A casa do Barão de Drummond, depois fábrica confiança, hoje um supermercado, costumava apitar sempre às cinco horas. Há muito o supermercado cancelou o apito. 28, porém, ainda o escuta:

28 – “É isso aí peãozada, trabalha pra mais valia, a mobilidade social existe, em 12 vezes sem juros, com entrada só em janeiro.
   
No terceiro dia, sua filha resolve dar-lhe um banho.

Filha do 28 – “É difícil. Dois dias sem aparecer e olha o estado dele. Começar por onde se não dá sequer pra respirar?”

A amiga que acompanha a filha do 28 não entra no quarto. As mãos em concha no rosto por causa do odor.

28 – “Quem é você, douta manceba? O que ilude sua doçura são os olhos que possuís? Não aproximais demais de  malsã companhia. Quereis comer merda?

28 agora ri, ri como um macaco, faz careta, mostra a língua, coça os culhões, come mais merda.

28 – “Diamante Negro, tá a fim?”

Filha do 28 – “Acho que nós duas sozinhas não conseguimos levá-lo pro banheiro. Quer tentar?”

Amiga – “Insuportável, Ângela. Não dá não.”

A filha do 28 começa a abrir a janela. 28 acerta-lhe um bolo de merda.

Filha do 28 – “Que isso, papai?!”

28 ri como um alucinado. Agora retira a dentadura e a mistura a um novo bolo de merda. Coloca o bolo bem em frente aos olhos.

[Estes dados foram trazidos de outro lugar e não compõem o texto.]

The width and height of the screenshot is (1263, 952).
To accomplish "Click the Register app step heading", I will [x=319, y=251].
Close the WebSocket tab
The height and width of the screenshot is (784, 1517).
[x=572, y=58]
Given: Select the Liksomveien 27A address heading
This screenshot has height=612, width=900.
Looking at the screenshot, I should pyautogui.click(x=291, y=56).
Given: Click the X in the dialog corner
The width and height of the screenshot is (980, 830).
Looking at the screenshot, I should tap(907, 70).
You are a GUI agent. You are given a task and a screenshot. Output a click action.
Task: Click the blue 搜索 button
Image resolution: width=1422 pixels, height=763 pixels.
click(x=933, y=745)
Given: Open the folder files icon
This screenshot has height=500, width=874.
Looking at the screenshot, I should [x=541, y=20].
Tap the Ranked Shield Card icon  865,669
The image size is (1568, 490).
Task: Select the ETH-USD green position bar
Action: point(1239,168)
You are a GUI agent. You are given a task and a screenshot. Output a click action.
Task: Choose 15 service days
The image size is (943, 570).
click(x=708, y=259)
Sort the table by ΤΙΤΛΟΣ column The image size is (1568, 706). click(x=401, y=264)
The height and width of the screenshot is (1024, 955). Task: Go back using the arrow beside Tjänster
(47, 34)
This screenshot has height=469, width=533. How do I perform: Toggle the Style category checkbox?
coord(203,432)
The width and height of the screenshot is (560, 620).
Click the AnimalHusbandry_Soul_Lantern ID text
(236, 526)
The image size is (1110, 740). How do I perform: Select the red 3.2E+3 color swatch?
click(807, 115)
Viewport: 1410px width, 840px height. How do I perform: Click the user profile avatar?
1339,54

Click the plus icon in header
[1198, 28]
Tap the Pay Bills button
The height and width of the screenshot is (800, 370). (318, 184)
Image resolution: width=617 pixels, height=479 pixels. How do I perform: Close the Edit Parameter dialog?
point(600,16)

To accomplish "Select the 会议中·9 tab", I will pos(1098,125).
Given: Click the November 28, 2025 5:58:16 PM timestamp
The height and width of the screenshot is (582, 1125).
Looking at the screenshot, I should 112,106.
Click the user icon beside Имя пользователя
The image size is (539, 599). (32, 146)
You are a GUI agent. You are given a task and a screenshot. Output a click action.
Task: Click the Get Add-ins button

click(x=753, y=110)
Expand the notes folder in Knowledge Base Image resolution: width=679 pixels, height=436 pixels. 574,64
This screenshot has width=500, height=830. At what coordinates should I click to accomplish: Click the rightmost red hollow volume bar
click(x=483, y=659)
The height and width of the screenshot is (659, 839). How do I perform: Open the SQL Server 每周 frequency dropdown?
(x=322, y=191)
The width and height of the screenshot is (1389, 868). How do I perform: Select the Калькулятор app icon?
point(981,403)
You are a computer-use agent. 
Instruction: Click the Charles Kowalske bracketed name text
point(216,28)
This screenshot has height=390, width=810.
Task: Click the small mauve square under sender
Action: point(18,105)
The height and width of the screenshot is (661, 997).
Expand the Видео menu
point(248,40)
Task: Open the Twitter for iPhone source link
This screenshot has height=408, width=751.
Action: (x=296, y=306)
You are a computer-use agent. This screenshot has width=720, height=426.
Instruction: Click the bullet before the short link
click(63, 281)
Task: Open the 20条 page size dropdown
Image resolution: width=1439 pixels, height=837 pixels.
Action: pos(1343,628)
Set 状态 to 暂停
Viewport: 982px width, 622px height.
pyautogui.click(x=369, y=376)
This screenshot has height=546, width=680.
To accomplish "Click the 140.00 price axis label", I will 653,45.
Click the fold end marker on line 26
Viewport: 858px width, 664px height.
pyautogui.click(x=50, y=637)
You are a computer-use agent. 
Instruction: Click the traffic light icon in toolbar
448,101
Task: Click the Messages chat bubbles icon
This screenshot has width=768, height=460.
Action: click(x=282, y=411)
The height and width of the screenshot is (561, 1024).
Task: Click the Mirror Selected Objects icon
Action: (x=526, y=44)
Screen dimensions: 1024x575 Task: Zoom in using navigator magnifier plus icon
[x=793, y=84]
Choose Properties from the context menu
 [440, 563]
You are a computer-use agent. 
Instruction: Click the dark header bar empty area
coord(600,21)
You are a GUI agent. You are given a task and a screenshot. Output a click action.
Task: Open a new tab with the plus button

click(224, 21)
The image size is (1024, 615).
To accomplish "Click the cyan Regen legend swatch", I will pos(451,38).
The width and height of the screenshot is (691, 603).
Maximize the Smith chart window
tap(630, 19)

28 – “Ri agora, filha da puta. Com merda na boca, tu não pode falar, o que dirá cacarejar, como faz toda noite quando eu quero dormir e você fala, fala, fala. Parece aquele vascaíno.
 
Filha do 28  – “Papai...”

28 – “Há vozes. Quem fala?”

Filha do 28 – “Papai...”

28 – “As rosas não falam, simplesmente as rosas exalam o perfume que roubam de ti. Como fede essa rosa. Isso é merda. Fala dentadura do caralho. É merda ou não é? Então me responde, direto, sem meias palavras: o futebol é catarse? Controle Social? Todo esporte moderno, de massa, de merda feia e suja como essa  que escremento fétida tem um papel claramente definido. Sua função é manter a coesão social, através da sublimação de irracionalismos e do controle do tempo do não trabalho. A princípio, o futebol brasileiro foi importação de uma elite branca colonizada pra, posteriormente, ser apropriado pelo povo e se transformar no que é hoje: um símbolo da identidade nacional. Um percurso cheio de contradições, dialeticamente construído. Uma vez popular, o futebol deixaria de ser uma concessão, um recurso de controle, e ganharia autonomia. Do que o acusam? Ahn, diga-me douta manceba, aqui macerada nesta residência malsã? Ahn?  quereis dizer-me sem antagonismo pelo odor que repulsa-me da fralda pútrida de aniagem legítima?”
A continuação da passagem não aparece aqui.